The isolation in Egypt had kept Abraham’s relatively small clan from being influenced by and absorbed into the pagan Canaanites as they grew into a nation. They were different from the peoples around them. Similarly, God’s people today are still a distinctive people. Beware of compromising that by replacing trust in the Lord with dependence on a political leader who cloaks himself in messianic garb—regardless of which political party he or she identifies with. The health and wealth gospel is a false gospel, whether coming from the left or the right. With Jethro, see the greatness of the God who, in distinction from whatever else is worshiped, has overcome his foes and delivered his people.
(from reflections on Exodus 18:9-12, Jethro’s visit to Moses and the nation of Israel)
Jethro, a Gentile, joins in worshiping the LORD, the covenant God of Israel. He anticipates what would happen when the Messiah came, drew us near to a holy God by shedding his blood for us, and then breaking down the wall of partition. We have been incorporated into a building made of living stones, and by the Spirit, have become a dwelling place for God!
“Jethro saw in the rescue from the power of the Egyptians and of Pharaoh proof that the Lord was greater than all other gods, . . and, of course, especially the gods of Egypt.

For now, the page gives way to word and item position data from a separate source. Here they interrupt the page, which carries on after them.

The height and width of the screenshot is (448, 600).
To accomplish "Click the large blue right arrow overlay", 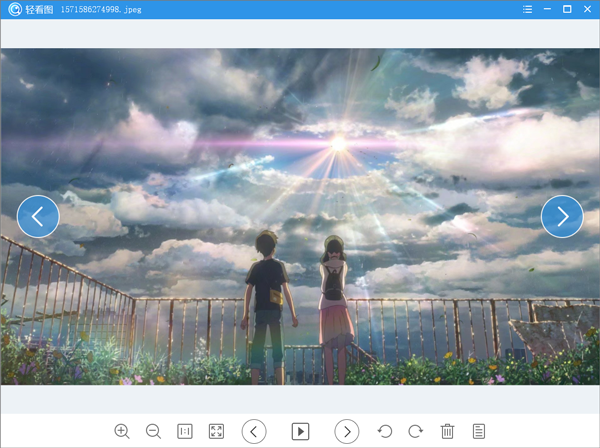I will click(x=562, y=216).
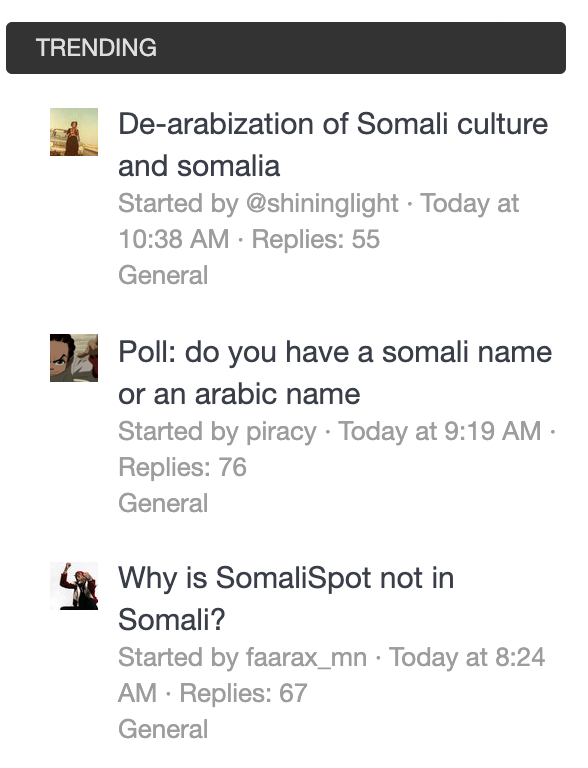Open thread De-arabization of Somali culture
The image size is (588, 768).
[333, 144]
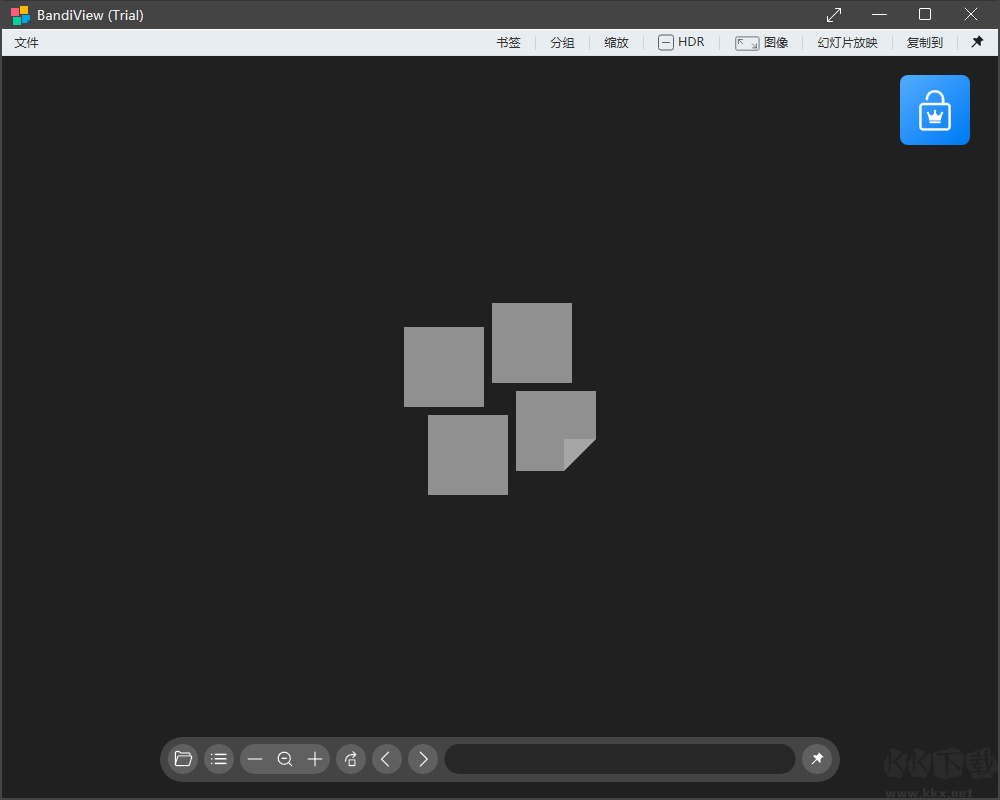Click the image position slider bar
The image size is (1000, 800).
tap(620, 759)
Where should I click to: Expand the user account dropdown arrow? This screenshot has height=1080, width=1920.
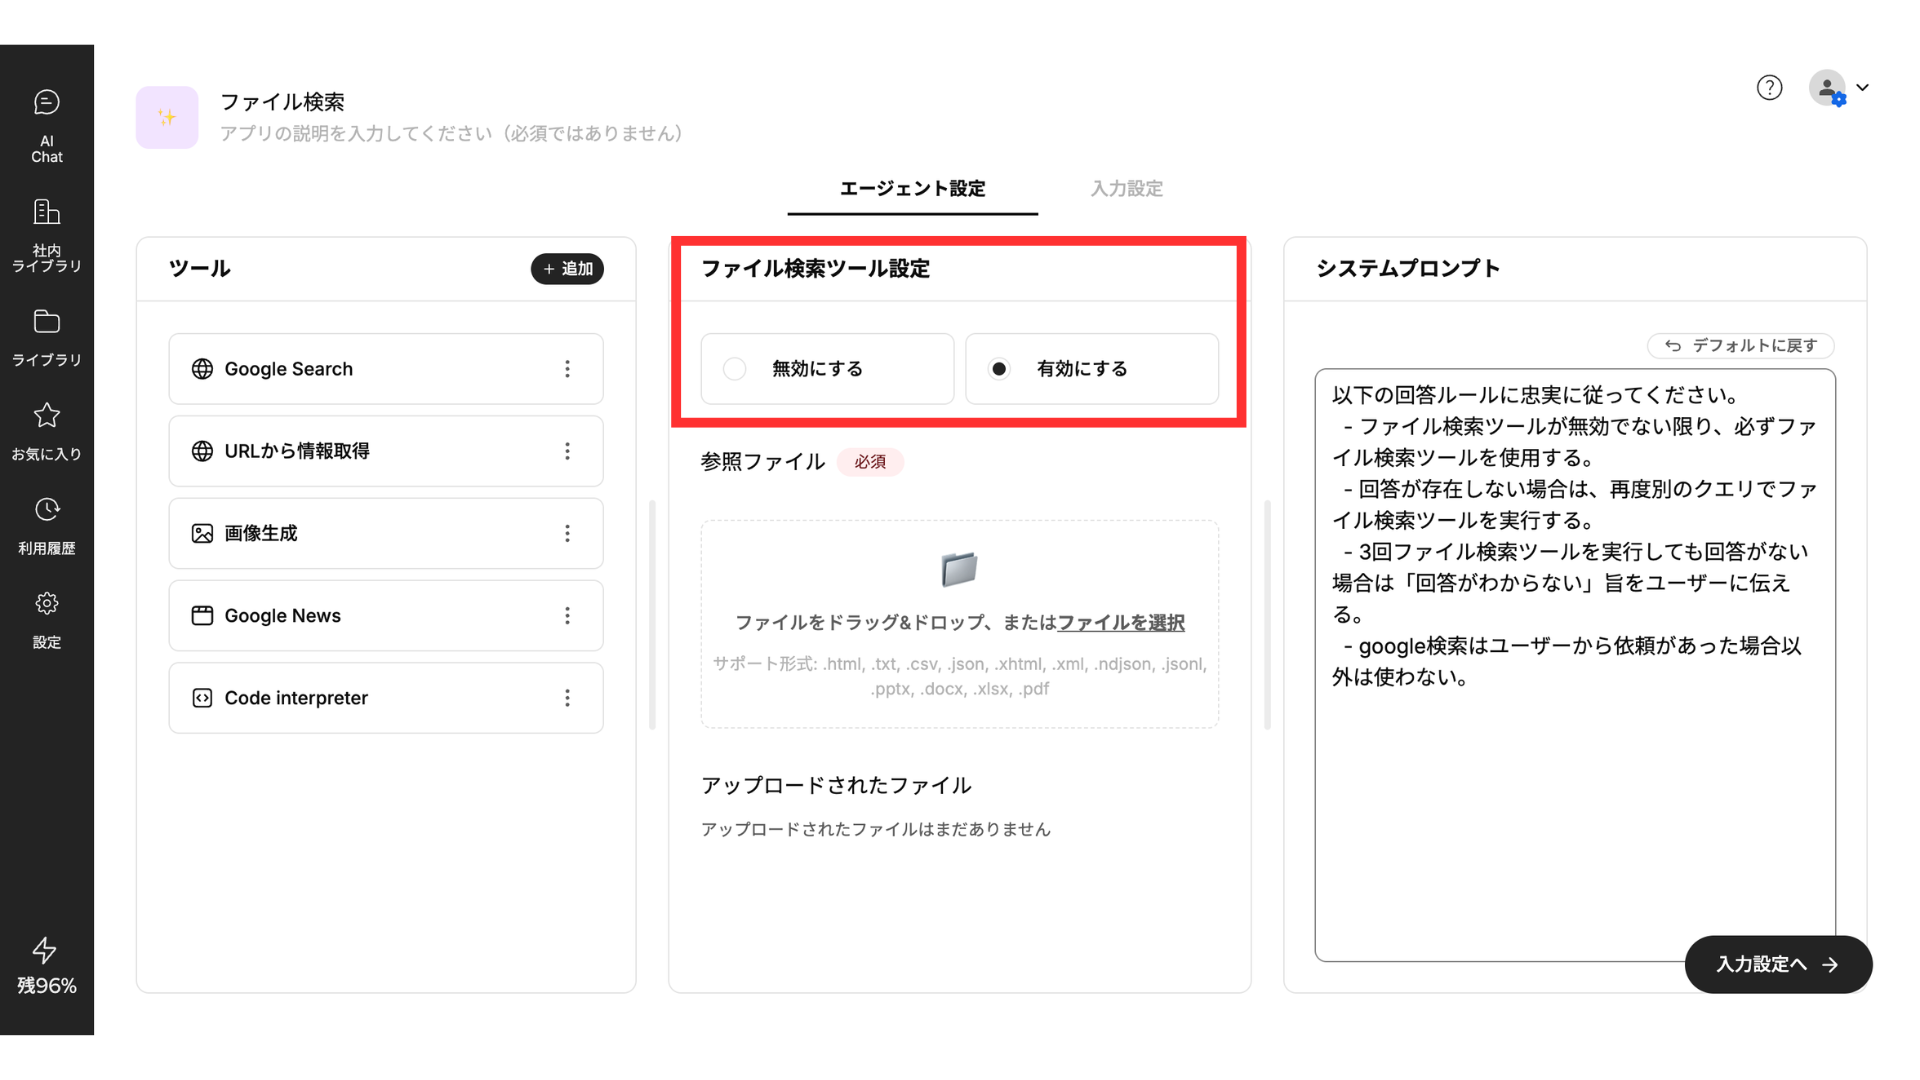(1862, 88)
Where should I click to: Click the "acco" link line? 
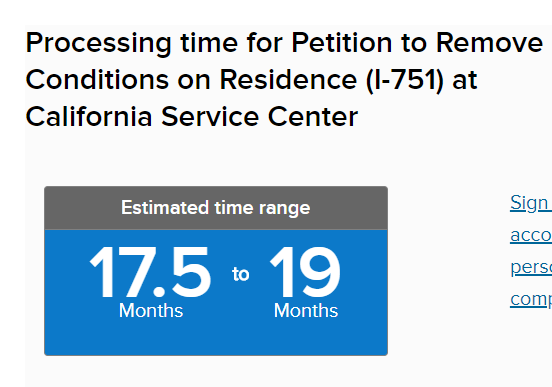coord(531,235)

He thus perceived the spiritual background of the events of the Exodus and wilderness journey, even though he was a Gentile; his praise was a prophecy of the future recognition on the part of the nations, those who were not descendants of Abraham, that none among the gods was like the God of Israel (df. Ps. 86:8-10). In Jethro, the Lord showed Israel that, although the law would later be given to Israel alone, He was faithful to his promise of Genesis 12:3. . . .” W. H. Gispen, Exodus, p. 175).